== Given request ==
Switch "Install Location" to "Installation Folder" throughout the records below and reproduce every line with no other change.

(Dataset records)
↓

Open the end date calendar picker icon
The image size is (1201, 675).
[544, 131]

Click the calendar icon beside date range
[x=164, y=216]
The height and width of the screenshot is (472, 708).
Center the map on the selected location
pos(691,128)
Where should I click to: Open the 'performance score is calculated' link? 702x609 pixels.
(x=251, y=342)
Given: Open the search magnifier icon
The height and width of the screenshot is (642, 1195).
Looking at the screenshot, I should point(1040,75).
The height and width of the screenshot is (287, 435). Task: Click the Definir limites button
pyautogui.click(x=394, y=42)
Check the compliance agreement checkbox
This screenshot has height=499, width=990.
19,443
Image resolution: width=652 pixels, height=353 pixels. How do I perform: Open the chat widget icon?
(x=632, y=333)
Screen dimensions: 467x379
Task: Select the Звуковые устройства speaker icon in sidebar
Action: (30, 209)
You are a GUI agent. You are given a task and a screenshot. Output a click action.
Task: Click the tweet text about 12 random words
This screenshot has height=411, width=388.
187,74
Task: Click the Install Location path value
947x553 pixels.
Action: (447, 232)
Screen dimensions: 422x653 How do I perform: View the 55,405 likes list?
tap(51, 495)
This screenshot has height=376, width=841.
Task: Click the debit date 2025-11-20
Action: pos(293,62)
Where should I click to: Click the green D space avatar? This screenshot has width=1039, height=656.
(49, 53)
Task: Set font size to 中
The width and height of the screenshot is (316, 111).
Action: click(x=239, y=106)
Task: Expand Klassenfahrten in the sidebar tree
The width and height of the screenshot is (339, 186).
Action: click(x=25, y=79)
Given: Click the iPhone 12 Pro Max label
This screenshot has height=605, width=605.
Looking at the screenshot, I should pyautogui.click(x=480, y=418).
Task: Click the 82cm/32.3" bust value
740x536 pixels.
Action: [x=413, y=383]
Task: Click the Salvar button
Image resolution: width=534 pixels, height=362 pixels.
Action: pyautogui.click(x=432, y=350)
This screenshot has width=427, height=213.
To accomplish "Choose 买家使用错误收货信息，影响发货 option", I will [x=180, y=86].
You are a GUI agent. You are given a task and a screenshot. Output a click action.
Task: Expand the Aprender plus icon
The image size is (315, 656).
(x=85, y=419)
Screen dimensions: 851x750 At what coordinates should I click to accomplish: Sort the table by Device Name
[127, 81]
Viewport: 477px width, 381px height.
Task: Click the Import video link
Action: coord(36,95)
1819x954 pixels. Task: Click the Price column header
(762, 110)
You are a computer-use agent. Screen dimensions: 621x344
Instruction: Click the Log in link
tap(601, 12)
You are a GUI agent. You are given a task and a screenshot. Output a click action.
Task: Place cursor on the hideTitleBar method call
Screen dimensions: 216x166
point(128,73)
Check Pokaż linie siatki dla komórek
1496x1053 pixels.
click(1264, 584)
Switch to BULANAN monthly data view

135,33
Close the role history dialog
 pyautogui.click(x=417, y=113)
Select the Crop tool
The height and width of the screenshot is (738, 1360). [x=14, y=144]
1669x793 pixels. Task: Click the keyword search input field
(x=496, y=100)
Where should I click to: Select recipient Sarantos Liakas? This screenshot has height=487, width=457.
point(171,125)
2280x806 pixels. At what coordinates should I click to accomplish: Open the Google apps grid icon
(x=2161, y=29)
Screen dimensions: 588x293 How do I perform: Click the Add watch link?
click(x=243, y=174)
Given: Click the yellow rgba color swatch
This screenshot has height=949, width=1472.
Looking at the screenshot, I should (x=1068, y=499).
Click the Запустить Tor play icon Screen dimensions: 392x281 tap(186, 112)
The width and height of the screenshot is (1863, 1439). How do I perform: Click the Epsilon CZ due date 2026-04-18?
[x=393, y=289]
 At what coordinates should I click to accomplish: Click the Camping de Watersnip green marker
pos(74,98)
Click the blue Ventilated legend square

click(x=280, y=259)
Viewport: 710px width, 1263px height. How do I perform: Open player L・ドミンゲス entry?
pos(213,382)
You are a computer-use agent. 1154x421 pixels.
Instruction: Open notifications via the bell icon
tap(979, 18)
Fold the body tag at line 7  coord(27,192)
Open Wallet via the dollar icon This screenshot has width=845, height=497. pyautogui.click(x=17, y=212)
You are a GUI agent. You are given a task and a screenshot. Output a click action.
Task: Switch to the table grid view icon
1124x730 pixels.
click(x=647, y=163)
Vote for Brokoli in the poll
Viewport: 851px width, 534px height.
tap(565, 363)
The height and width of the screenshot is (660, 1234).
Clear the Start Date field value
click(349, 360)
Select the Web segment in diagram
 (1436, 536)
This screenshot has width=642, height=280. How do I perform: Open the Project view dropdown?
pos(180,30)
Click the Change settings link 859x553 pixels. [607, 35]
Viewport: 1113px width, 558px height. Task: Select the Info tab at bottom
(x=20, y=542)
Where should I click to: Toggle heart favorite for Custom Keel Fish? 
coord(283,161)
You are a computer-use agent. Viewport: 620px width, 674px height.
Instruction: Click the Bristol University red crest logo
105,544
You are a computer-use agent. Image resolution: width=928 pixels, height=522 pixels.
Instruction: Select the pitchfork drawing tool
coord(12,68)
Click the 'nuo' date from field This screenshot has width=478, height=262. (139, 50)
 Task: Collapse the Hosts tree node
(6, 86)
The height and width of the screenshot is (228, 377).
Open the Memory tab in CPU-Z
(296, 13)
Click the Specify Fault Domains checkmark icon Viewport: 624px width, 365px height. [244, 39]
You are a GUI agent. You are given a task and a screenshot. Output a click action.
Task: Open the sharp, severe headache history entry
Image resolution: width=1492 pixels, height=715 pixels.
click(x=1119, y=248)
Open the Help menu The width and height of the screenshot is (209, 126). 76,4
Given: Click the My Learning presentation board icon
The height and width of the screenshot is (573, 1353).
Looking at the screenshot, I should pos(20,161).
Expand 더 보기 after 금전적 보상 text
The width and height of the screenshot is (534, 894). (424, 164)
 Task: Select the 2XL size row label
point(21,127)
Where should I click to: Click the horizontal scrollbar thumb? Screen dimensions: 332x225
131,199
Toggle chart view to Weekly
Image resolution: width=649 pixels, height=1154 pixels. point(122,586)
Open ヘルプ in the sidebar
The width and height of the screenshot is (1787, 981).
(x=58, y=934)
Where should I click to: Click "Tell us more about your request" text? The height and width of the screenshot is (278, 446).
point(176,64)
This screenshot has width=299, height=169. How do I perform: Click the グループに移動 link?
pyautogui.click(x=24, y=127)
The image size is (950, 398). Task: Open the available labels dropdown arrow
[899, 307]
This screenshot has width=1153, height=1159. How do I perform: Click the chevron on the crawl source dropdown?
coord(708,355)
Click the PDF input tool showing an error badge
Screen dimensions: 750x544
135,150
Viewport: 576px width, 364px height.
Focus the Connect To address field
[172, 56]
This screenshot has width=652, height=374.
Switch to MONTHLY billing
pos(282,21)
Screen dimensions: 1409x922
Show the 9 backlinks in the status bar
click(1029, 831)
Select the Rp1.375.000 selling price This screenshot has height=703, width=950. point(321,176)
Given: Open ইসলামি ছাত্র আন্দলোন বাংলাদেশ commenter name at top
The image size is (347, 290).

↑

== Task solution ==
Open the end date calendar picker icon
The image size is (1201, 675).
[544, 131]

Click the calendar icon beside date range
[x=164, y=216]
The height and width of the screenshot is (472, 708).
Center the map on the selected location
pos(691,128)
Where should I click to: Open the 'performance score is calculated' link? 702x609 pixels.
(x=251, y=342)
Given: Open the search magnifier icon
The height and width of the screenshot is (642, 1195).
Looking at the screenshot, I should point(1040,75).
The height and width of the screenshot is (287, 435). Task: Click the Definir limites button
pyautogui.click(x=394, y=42)
Check the compliance agreement checkbox
This screenshot has height=499, width=990.
19,443
Image resolution: width=652 pixels, height=353 pixels. How do I perform: Open the chat widget icon?
(x=632, y=333)
Screen dimensions: 467x379
Task: Select the Звуковые устройства speaker icon in sidebar
Action: (30, 209)
You are a GUI agent. You are given a task and a screenshot. Output a click action.
Task: Click the tweet text about 12 random words
This screenshot has height=411, width=388.
187,74
Task: Click the Installation Folder path value
947x553 pixels.
Action: (447, 232)
Screen dimensions: 422x653 How do I perform: View the 55,405 likes list?
tap(51, 495)
This screenshot has height=376, width=841.
Task: Click the debit date 2025-11-20
Action: pos(293,62)
Where should I click to: Click the green D space avatar? This screenshot has width=1039, height=656.
(49, 53)
Task: Set font size to 中
The width and height of the screenshot is (316, 111).
Action: click(x=239, y=106)
Task: Expand Klassenfahrten in the sidebar tree
The width and height of the screenshot is (339, 186).
Action: click(x=25, y=79)
Given: Click the iPhone 12 Pro Max label
This screenshot has height=605, width=605.
Looking at the screenshot, I should pyautogui.click(x=480, y=418).
Task: Click the 82cm/32.3" bust value
740x536 pixels.
Action: [x=413, y=383]
Task: Click the Salvar button
Image resolution: width=534 pixels, height=362 pixels.
Action: pyautogui.click(x=432, y=350)
This screenshot has width=427, height=213.
To accomplish "Choose 买家使用错误收货信息，影响发货 option", I will [x=180, y=86].
You are a GUI agent. You are given a task and a screenshot. Output a click action.
Task: Expand the Aprender plus icon
The image size is (315, 656).
(x=85, y=419)
Screen dimensions: 851x750 At what coordinates should I click to accomplish: Sort the table by Device Name
[127, 81]
Viewport: 477px width, 381px height.
Task: Click the Import video link
Action: coord(36,95)
1819x954 pixels. Task: Click the Price column header
(762, 110)
You are a computer-use agent. Screen dimensions: 621x344
Instruction: Click the Log in link
tap(601, 12)
You are a GUI agent. You are given a task and a screenshot. Output a click action.
Task: Place cursor on the hideTitleBar method call
Screen dimensions: 216x166
point(128,73)
Check Pokaż linie siatki dla komórek
1496x1053 pixels.
click(1264, 584)
Switch to BULANAN monthly data view

135,33
Close the role history dialog
 pyautogui.click(x=417, y=113)
Select the Crop tool
The height and width of the screenshot is (738, 1360). [x=14, y=144]
1669x793 pixels. Task: Click the keyword search input field
(x=496, y=100)
Where should I click to: Select recipient Sarantos Liakas? This screenshot has height=487, width=457.
point(171,125)
2280x806 pixels. At what coordinates should I click to accomplish: Open the Google apps grid icon
(x=2161, y=29)
Screen dimensions: 588x293 How do I perform: Click the Add watch link?
click(x=243, y=174)
Given: Click the yellow rgba color swatch
This screenshot has height=949, width=1472.
Looking at the screenshot, I should (x=1068, y=499).
Click the Запустить Tor play icon Screen dimensions: 392x281 tap(186, 112)
The width and height of the screenshot is (1863, 1439). How do I perform: Click the Epsilon CZ due date 2026-04-18?
[x=393, y=289]
 At what coordinates should I click to accomplish: Click the Camping de Watersnip green marker
pos(74,98)
Click the blue Ventilated legend square

click(x=280, y=259)
Viewport: 710px width, 1263px height. How do I perform: Open player L・ドミンゲス entry?
pos(213,382)
You are a computer-use agent. 1154x421 pixels.
Instruction: Open notifications via the bell icon
tap(979, 18)
Fold the body tag at line 7  coord(27,192)
Open Wallet via the dollar icon This screenshot has width=845, height=497. pyautogui.click(x=17, y=212)
You are a GUI agent. You are given a task and a screenshot. Output a click action.
Task: Switch to the table grid view icon
1124x730 pixels.
click(x=647, y=163)
Vote for Brokoli in the poll
Viewport: 851px width, 534px height.
tap(565, 363)
The height and width of the screenshot is (660, 1234).
Clear the Start Date field value
click(349, 360)
Select the Web segment in diagram
 (1436, 536)
This screenshot has width=642, height=280. How do I perform: Open the Project view dropdown?
pos(180,30)
Click the Change settings link 859x553 pixels. [607, 35]
Viewport: 1113px width, 558px height. Task: Select the Info tab at bottom
(x=20, y=542)
Where should I click to: Toggle heart favorite for Custom Keel Fish? 
coord(283,161)
You are a computer-use agent. Viewport: 620px width, 674px height.
Instruction: Click the Bristol University red crest logo
105,544
You are a computer-use agent. Image resolution: width=928 pixels, height=522 pixels.
Instruction: Select the pitchfork drawing tool
coord(12,68)
Click the 'nuo' date from field This screenshot has width=478, height=262. (139, 50)
 Task: Collapse the Hosts tree node
(6, 86)
The height and width of the screenshot is (228, 377).
Open the Memory tab in CPU-Z
(296, 13)
Click the Specify Fault Domains checkmark icon Viewport: 624px width, 365px height. [244, 39]
You are a GUI agent. You are given a task and a screenshot. Output a click action.
Task: Open the sharp, severe headache history entry
Image resolution: width=1492 pixels, height=715 pixels.
click(x=1119, y=248)
Open the Help menu The width and height of the screenshot is (209, 126). 76,4
Given: Click the My Learning presentation board icon
The height and width of the screenshot is (573, 1353).
Looking at the screenshot, I should pos(20,161).
Expand 더 보기 after 금전적 보상 text
The width and height of the screenshot is (534, 894). (424, 164)
 Task: Select the 2XL size row label
point(21,127)
Where should I click to: Click the horizontal scrollbar thumb? Screen dimensions: 332x225
131,199
Toggle chart view to Weekly
Image resolution: width=649 pixels, height=1154 pixels. point(122,586)
Open ヘルプ in the sidebar
The width and height of the screenshot is (1787, 981).
(x=58, y=934)
Where should I click to: Click "Tell us more about your request" text? The height and width of the screenshot is (278, 446).
point(176,64)
This screenshot has width=299, height=169. How do I perform: Click the グループに移動 link?
pyautogui.click(x=24, y=127)
The image size is (950, 398). Task: Open the available labels dropdown arrow
[899, 307]
This screenshot has width=1153, height=1159. How do I perform: Click the chevron on the crawl source dropdown?
coord(708,355)
Click the PDF input tool showing an error badge
Screen dimensions: 750x544
135,150
Viewport: 576px width, 364px height.
Focus the Connect To address field
[172, 56]
This screenshot has width=652, height=374.
Switch to MONTHLY billing
pos(282,21)
Screen dimensions: 1409x922
Show the 9 backlinks in the status bar
click(1029, 831)
Select the Rp1.375.000 selling price This screenshot has height=703, width=950. point(321,176)
Given: Open ইসলামি ছাত্র আন্দলোন বাংলাদেশ commenter name at top
The image size is (347, 290).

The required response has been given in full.